DETAILED DESCRIPTION OF THE FIGURES

[0050] The present invention will now be described with reference made to FIGS. 1-12D.

[0051] As illustrated in FIGS. 1 and 2, a hand-held ejector tool 100 for ejecting a pressurized stream comprising an abrasive material 106 is provided. The ejector tool 100 includes a hopper assembly 101 storing the abrasive material 106, a pressure source 110, 210, such as a container 110 having pressurized or compressed air or an air supply base 210 connected to a pressurized air source, and a stylus 120, through which the pressurized stream of abrasive material 106 is ejected. Pressurized air is mixed with the abrasive material 106 in an intermix or mixing device 115 inside the hopper assembly 101 to create the pressurized stream that can be ejected from the stylus 120 using a control lever 123, or another delivery nozzle. In a preferred embodiment, the abrasive material hopper 101 of the tool 100 operates at positive pressure, with an operational range of between 45 and 75 PSI. As used herein, pressurized air or compressed air may refer to any pressurized or compressed gas, particularly those suitable for use as a propellant. The abrasive material used in connection with the present invention can include any abrasive material, including granular particulate matter, that is known in the art. In one embodiment of the present invention, the abrasive material 106 used is aluminum oxide, which is a man-made material that is 100% inert, anti-allergenic, and environmentally safe.
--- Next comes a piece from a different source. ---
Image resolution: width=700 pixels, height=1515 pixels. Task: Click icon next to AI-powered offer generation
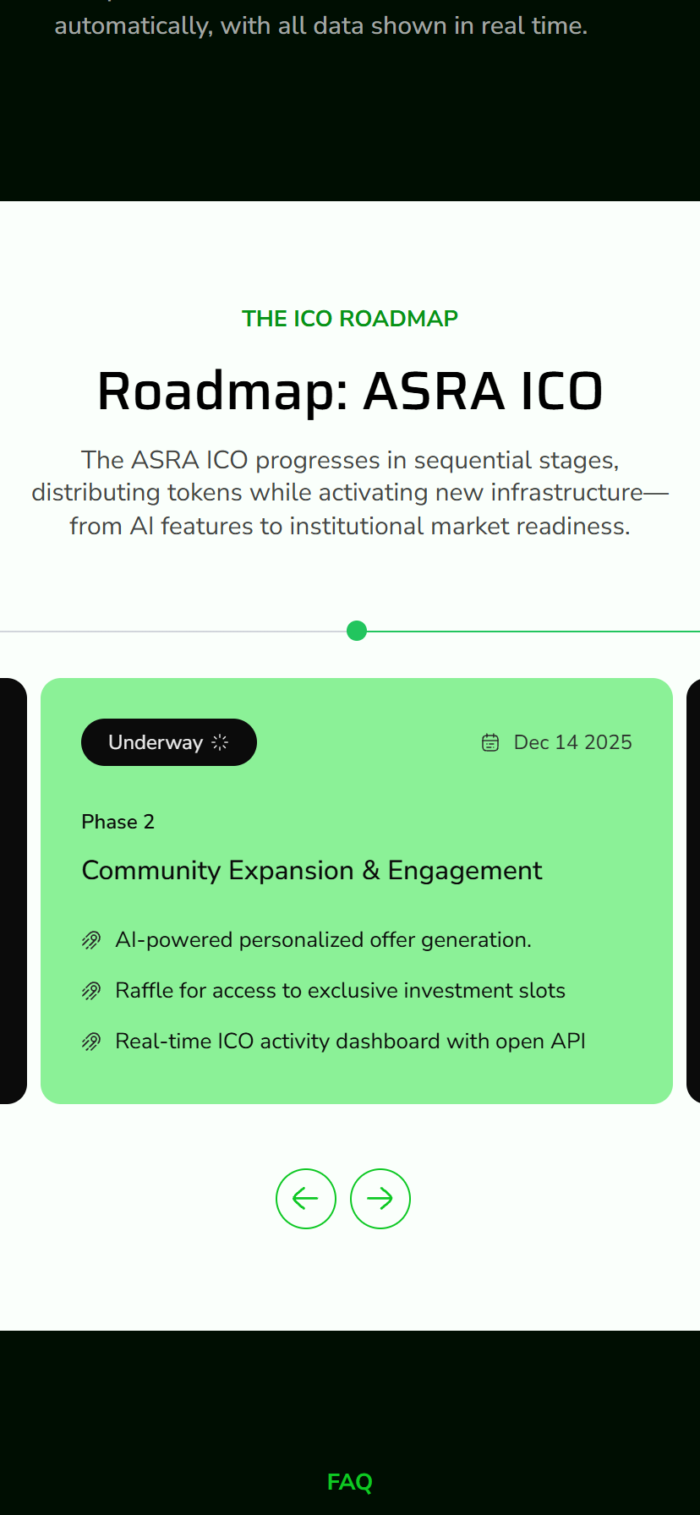click(91, 940)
Other embodiments of the present invention may dispense materials from the hopper assembly 101 such as sand, fine powder materials such as sugar or flour, or liquids.

[0052] In an exemplary embodiment shown for example in FIGS. 1-4, the hopper assembly 101 comprises two sections, an upper hopper assembly 101a and a lower hopper assembly 101b. The upper hopper assembly 101a is equipped with a filler hole 107a and an opening 116c for receiving the intermix device 115, as well as containment walls 118, which are oriented inside the assembled hopper assembly 101. The lower hopper assembly 101b may comprise the central axial pressurized air delivery conduit 103 and the internal support walls 104 for the central axial pressurized air delivery conduit 103, as well as a threaded actuator valve housing chamber 109 configured to attach the hopper assembly 101 to the pressure source 110, 210. The upper hopper assembly 101a and lower hopper assembly 101b can be sealed together to form the closed hopper assembly in a number of ways, including by sonically welding the upper hopper assembly 101a and lower hopper assembly 101b at a joint 102. The welding together of the upper hopper assembly 101a and lower hopper assembly 101b defines a containment area 105 inside the hopper assembly 101, that is configured to receive and store the abrasive material 106 in a lower portion of the containment area 105. The lower hopper assembly 101b includes an upper surface around the base of the internal support walls 104 that substantially closes the open, base portion of the upper hopper assembly 101a, except for an opening through the central axial pressurized air delivery conduit 103. The hopper assembly 101 can be constructed and assembled in alternative manners than that shown in the Figures without deviating from the scope of the invention.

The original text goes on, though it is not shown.